Continue the blog post critiquing a Venn diagram of reported flu-like symptoms, picking up after its final sentence.

◆ SELECTED PASSAGE ◆
####################
A twitter follower did not appeciate this chart from Nature showing the collection of flu-like symptoms that people reported they have to an UK tracking app.
It's a super-complicated Venn diagram. I have written about this type of chart before (see here); it appears to be somewhat popular in the medicine/biology field.
A Venn diagram is not a data visualization because it doesn't plot the data.
Notice that the different compartments of the Venn diagram do not have data encoded in the areas.
The chart also fails the self-sufficiency test because if you remove the data from it, you end up with a data container - like a world map showing country boundaries and no data.
If you're new here: if a graphic requires the entire dataset to be printed on it for comprehension, then the visual elements of the graphic are not doing any work. The graphic cannot stand on its own.
When the Venn diagram gets complicated, teeming with many compartments, there will be quite a few empty compartments. If I have to make this chart, I'd be nervous about leaving out a number or two by accident. An empty cell can be truly empty or an oversight.
Another trap is that the total doesn't add up. The numbers on this graphic add to 1,764 whereas the study population in the preprint was 1,702. Interestingly, this diagram doesn't show up in the research paper. Given how they winnowed down the study population from all the app downloads, I'm sure there is an innocent explanation as to why those two numbers don't match.
####################
[Saved entries]
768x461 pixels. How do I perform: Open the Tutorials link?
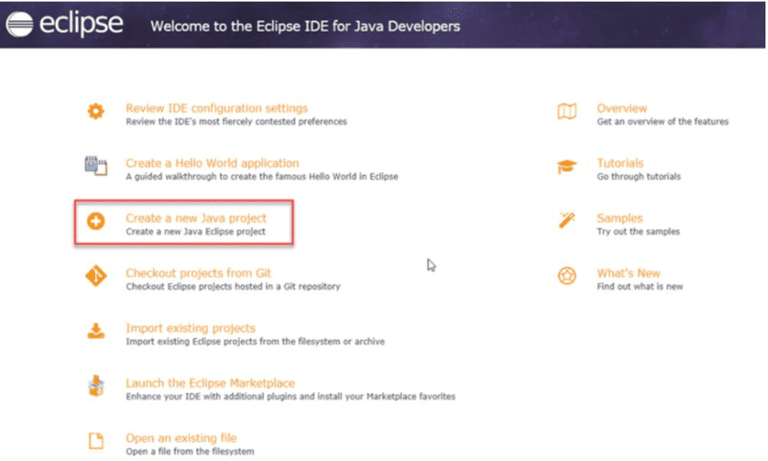pos(620,163)
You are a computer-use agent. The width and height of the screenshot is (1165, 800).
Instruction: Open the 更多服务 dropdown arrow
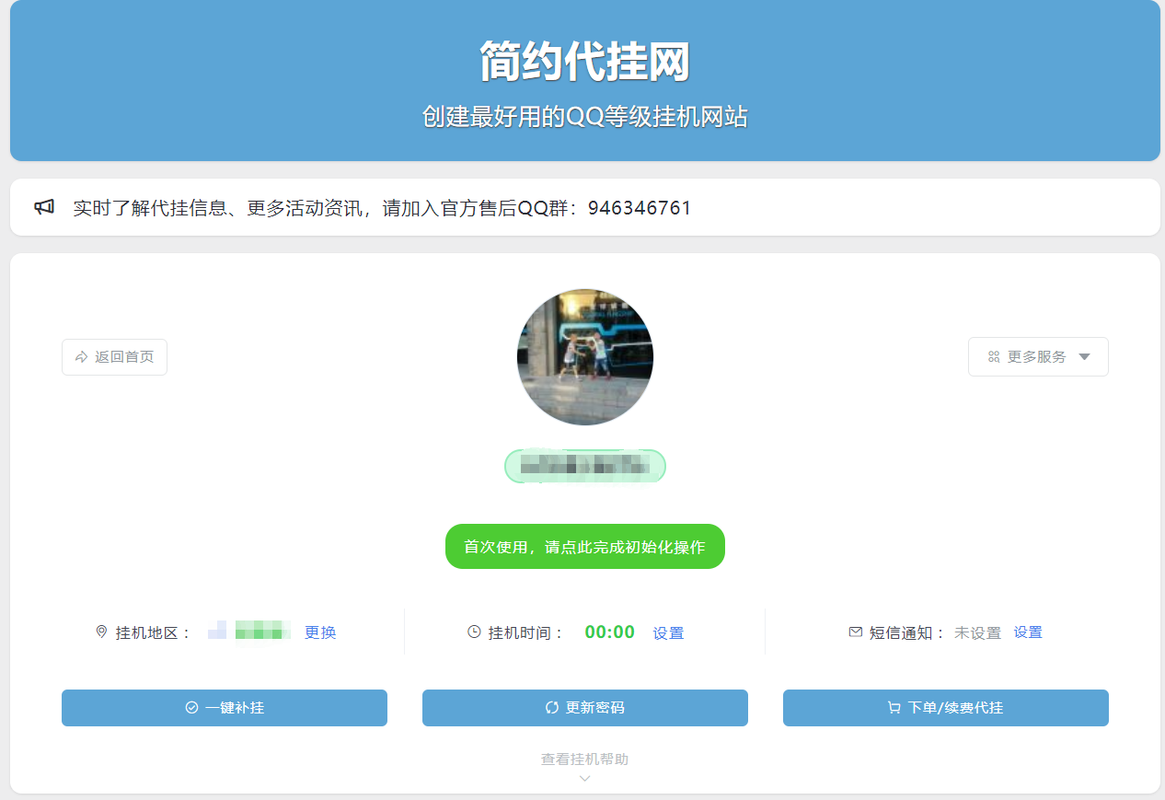click(x=1085, y=357)
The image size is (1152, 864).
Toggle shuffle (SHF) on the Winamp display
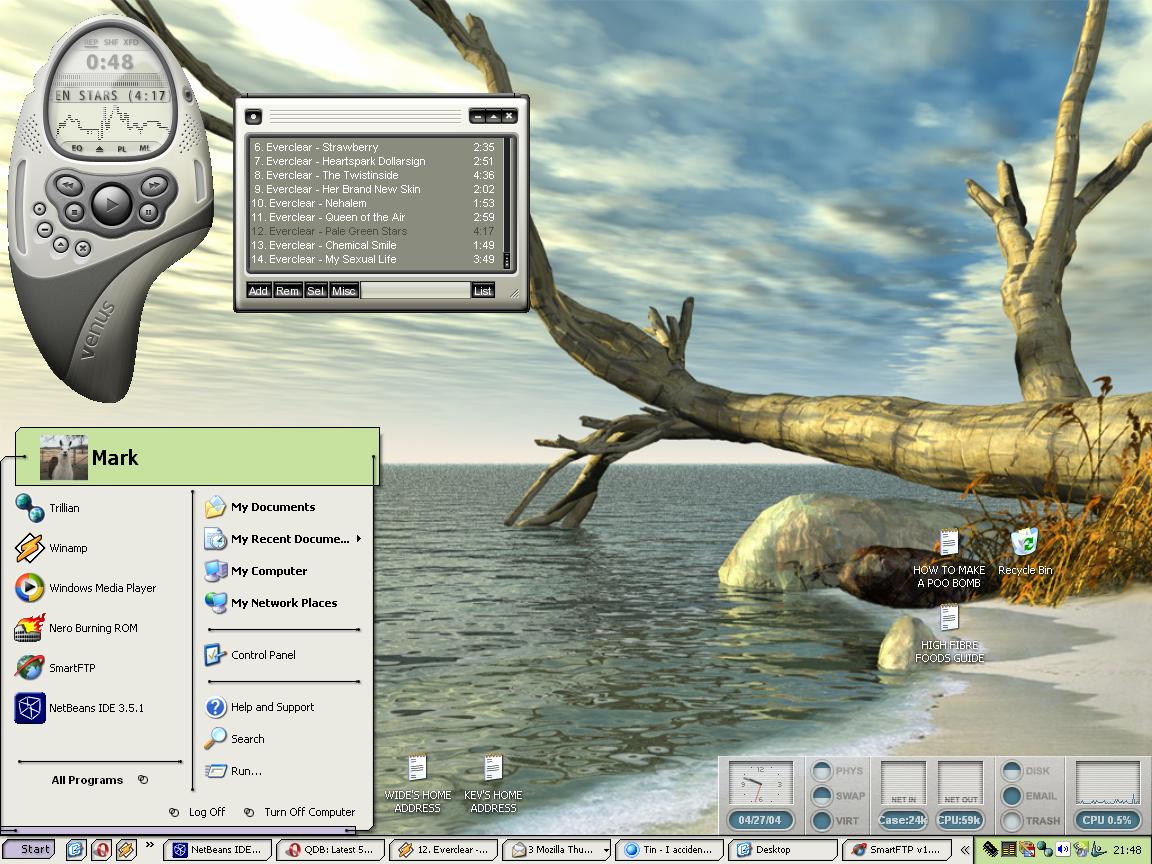coord(111,42)
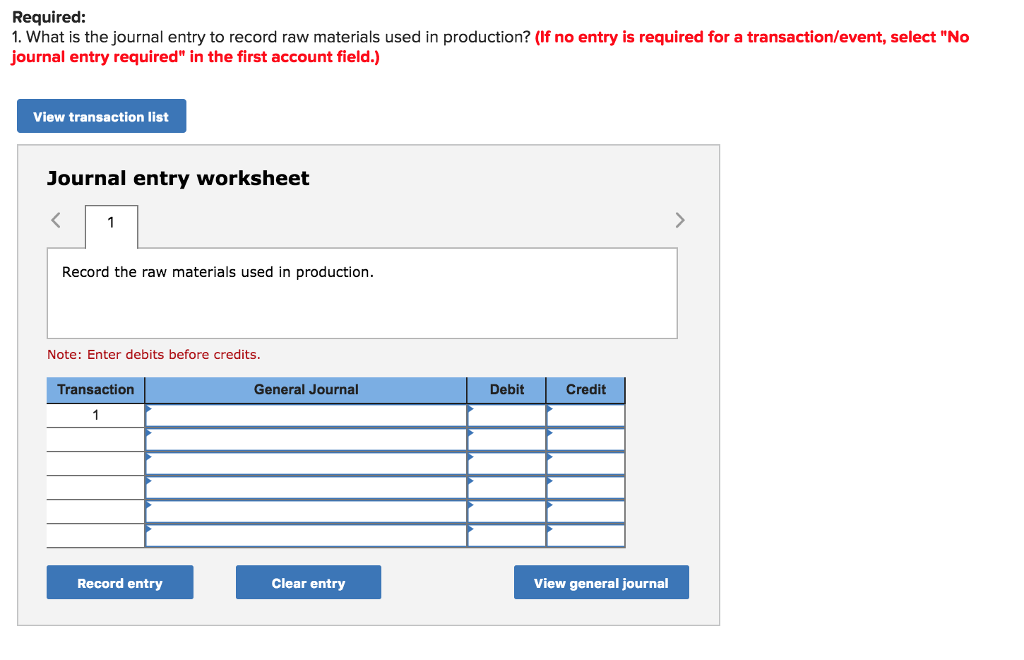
####################
◆ TASK RESULT ◆
The chart also strains the reader. Take the number 18, right in the middle. What combination of symptoms did these 18 people experience? You have to figure out the layers sitting beneath the number. You see dark blue, light blue, orange. If you blink, you might miss the gray at the bottom. Then you have to flip your eyes up to the legend to map these colors to diarrhoea, shortness of breath, anosmia, and fatigue. Oops, I missed the yellow, which is the cough. To be sure, you look at the remaining categories to see where they stand - I've named all of them except fever. The number 18 lies outside fever so this compartment represents everything except fever.
What's even sadder is there is not much gain from having done it once. Try to interpret the number 50 now. Maybe I'm just slow but it doesn't get better the second or third time around. This graphic not only requires work but painstaking work!
Perhaps a more likely question is how many people who had a loss of smell also had fever. Now it's pretty easy to locate the part of the dark gray oval that overlaps with the orange oval. But now, I have to add all those numbers, 69+17+23+50+17+46 = 222. That's not enough. Next, I must find the total of all the numbers inside the orange oval, which is 222 plus what is inside the orange and outside the dark gray. That turns out to be 829. So among those who had lost smell, the proportion who also had fever is 222/(222+829) = 21 percent.
How many people had three or more symptoms? I'll let you figure this one out!